Perhaps the first seismic shift came with India becoming a world leader for typesetting for Western publishers which in turn led to professionalisation and immersion in technology. Then Indian printing moved from manual binding and steam-driven letterpress machines to top quality modern manufacturing. Alongside these developments there was a tightening of restrictions against pirates (never tight enough of course), loosening of government control of publishing (never loose enough), and the explosion of Indian creativity in literature, in science, in art, in education, and in publishing. Echoing V.S. Naipaul’s great book there have been a million mutinies but in publishing there are no victims.

These changes set the scene for Indian publishers to thrive alongside subsidiaries of global publishers and this growth was supported ably by the two major trade associations, FIP and API. There have been setbacks, of course. For instance, the loss of the excellent ELBS scheme, the furore around the publication of The Satanic Verses, occasional freedom of expression issues, the Delhi University library lawsuit, and the spasmodic efforts of State governments to control educational publishing.

Nonetheless Indian publishing is still a great investment opportunity and I was honoured to be involved in the initiation and development of Bloomsbury India under the leadership of Rajiv Beri and a strong management and publishing team.

Rajiv Beri
Rajiv Beri

In just seven years the business has grown into a significant feature of the Indian market, publishing in print and digital leading international authors such as J.K. Rowling, William Dalrymple, Kamila Shamsie, Elizabeth Gilbert, Indian authors such as Shiv Khera and Vikas Khanna, legal and tax publications, educational books and a strong Indian-language programme including first-class translations of Harry Potter to come shortly. It is also the publisher of a project close to my heart. I wish the Indian cricket team the very best in the upcoming World Cup but I cannot help but support England.

In short, Bloomsbury India is a serious contender in the IPL (Indian Publishing League). Bloomsbury India is both an independent publishing company, part of the burgeoning Indian publishing ecosystem and a valued part of Bloomsbury worldwide – an ideal combination.

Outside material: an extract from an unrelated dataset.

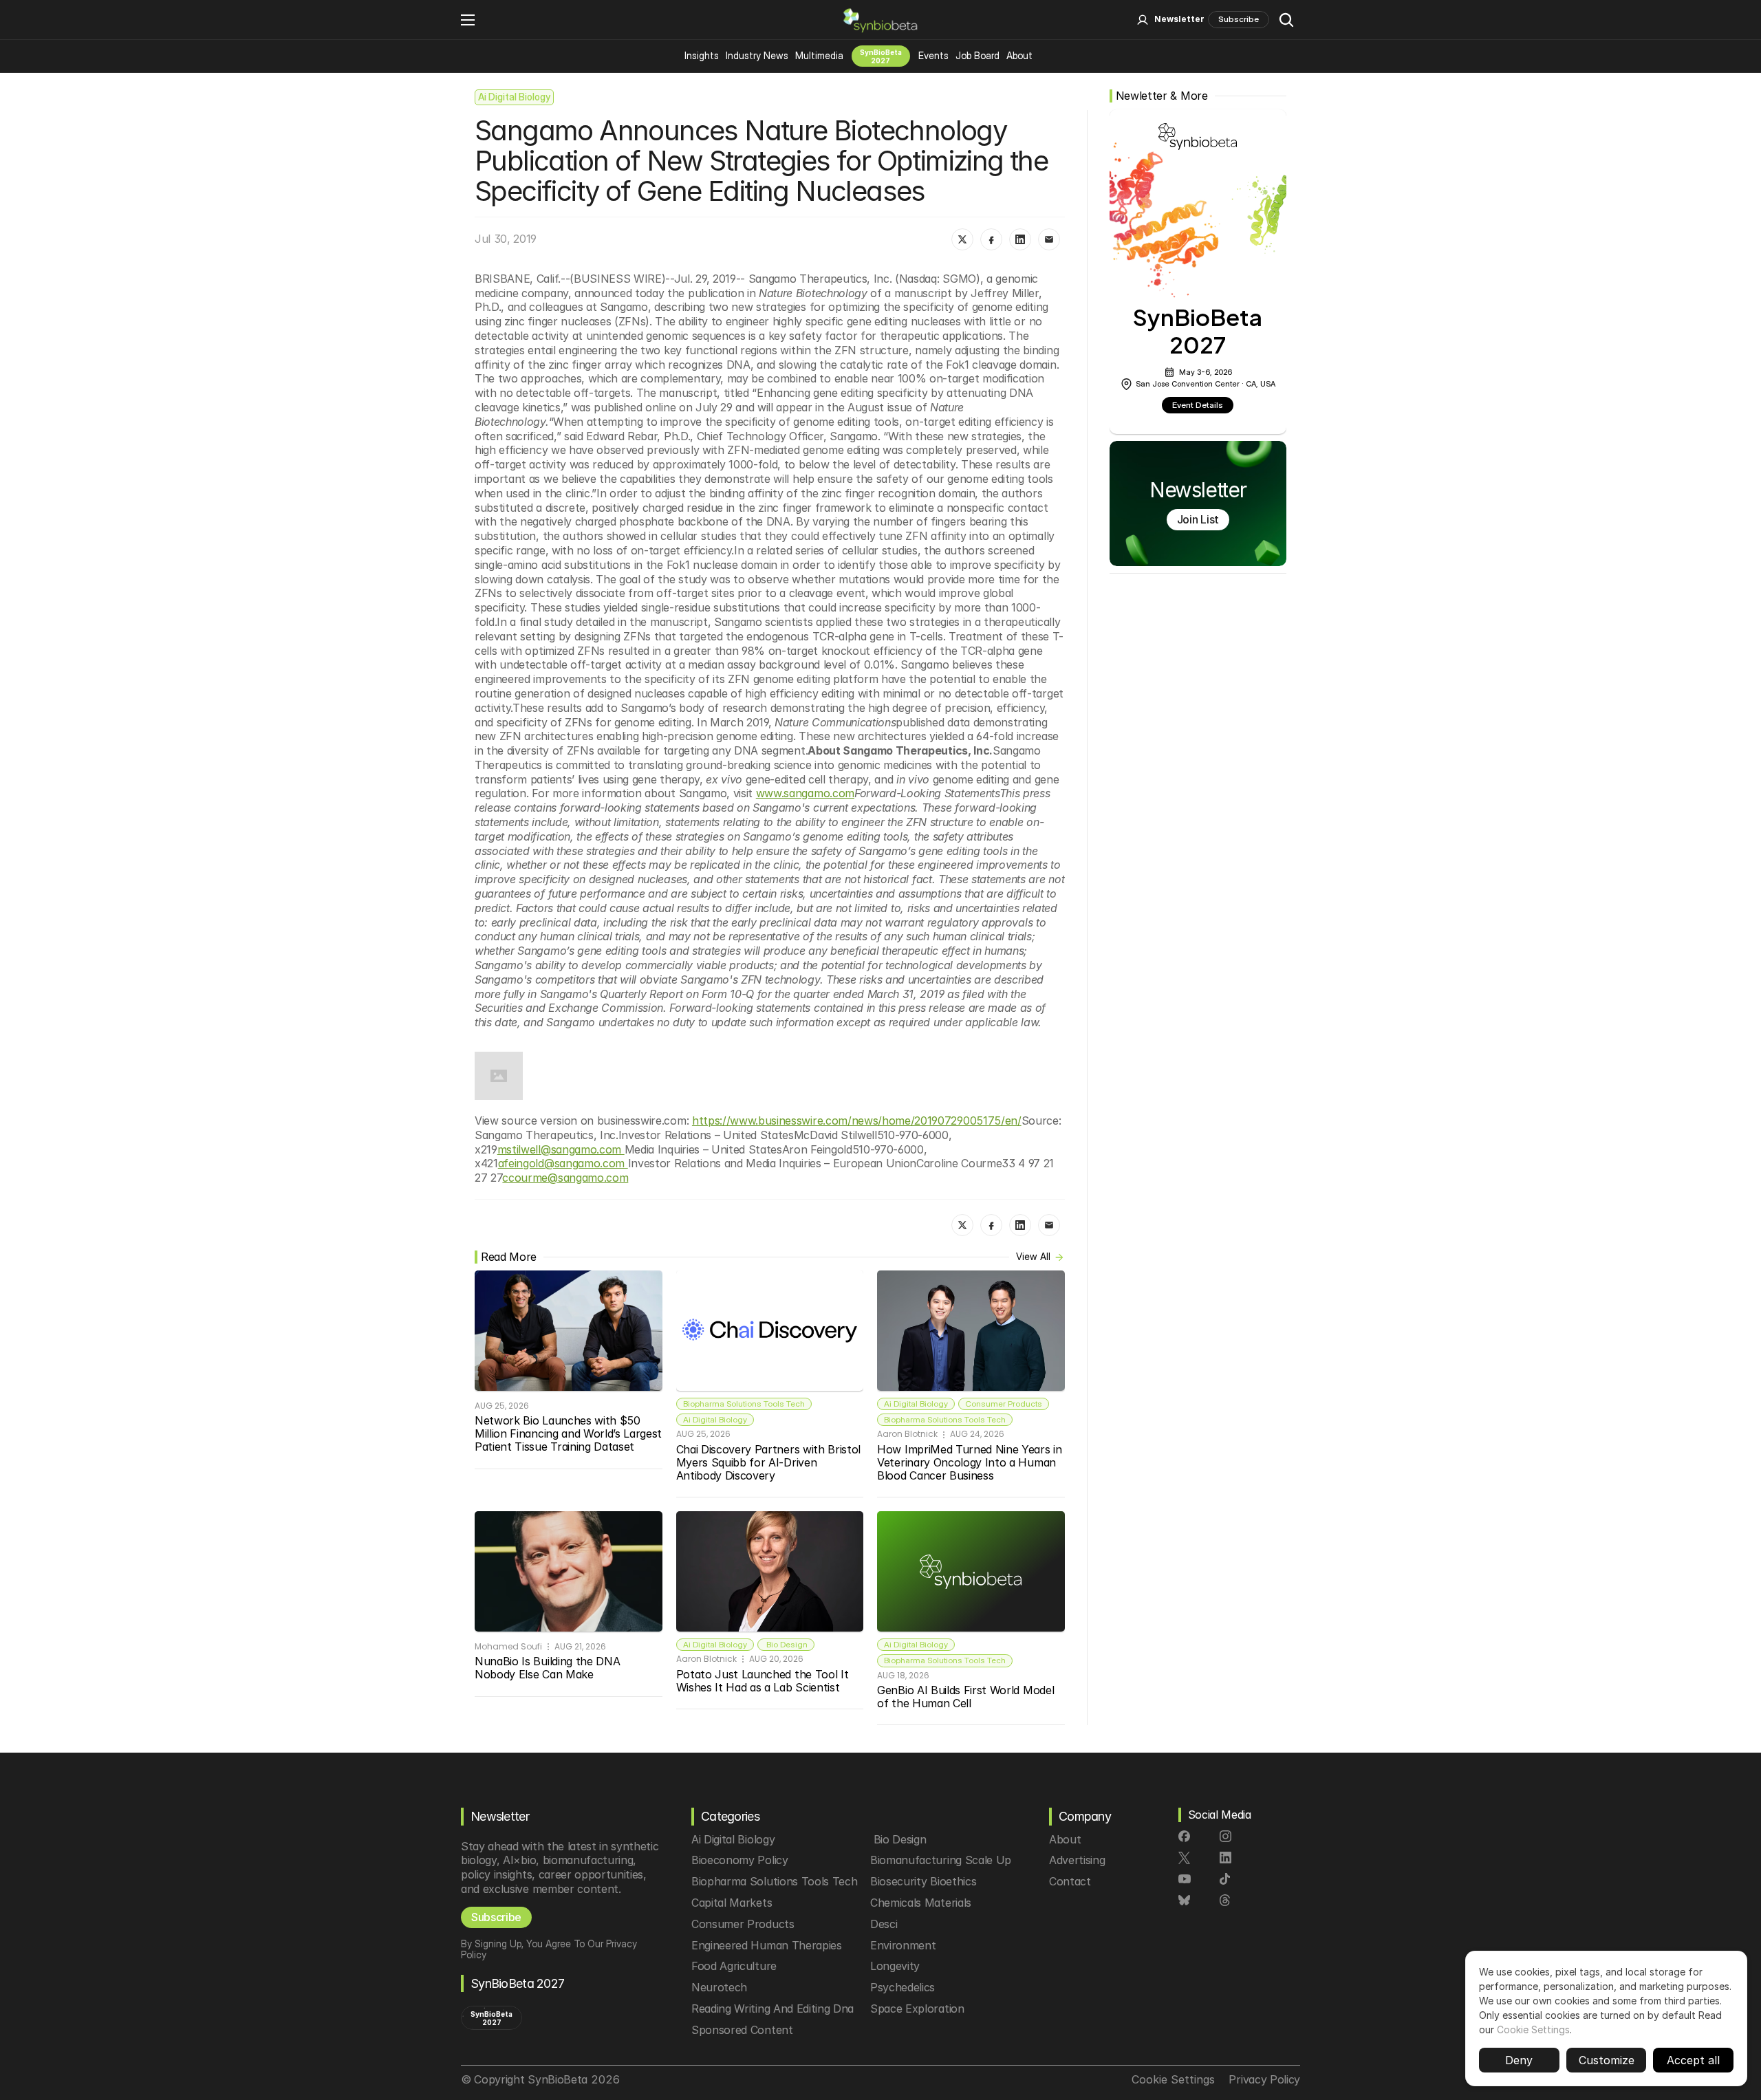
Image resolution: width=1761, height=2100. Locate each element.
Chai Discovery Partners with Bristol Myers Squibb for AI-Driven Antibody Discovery (770, 1462)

They are also the Indian distributor for my latest venture, Mensch Publishing, and my first book, Time to Go. There will be plenty more books to come but do take a look at this one – it is entertaining and addresses a subject of enormous and growing importance throughout the world. The Indian publishing industry has thrived over the last fifty years because of India’s plurality. The plurality of languages, the growing universality of English, the strength of its academic infrastructure, the entrepreneurship of its people, and crucially the freedom to publish. There can be little doubt that what we see now is only the beginning of what will become one of the largest and most vibrant publishing industries in the world. Publishing Superstars indeed!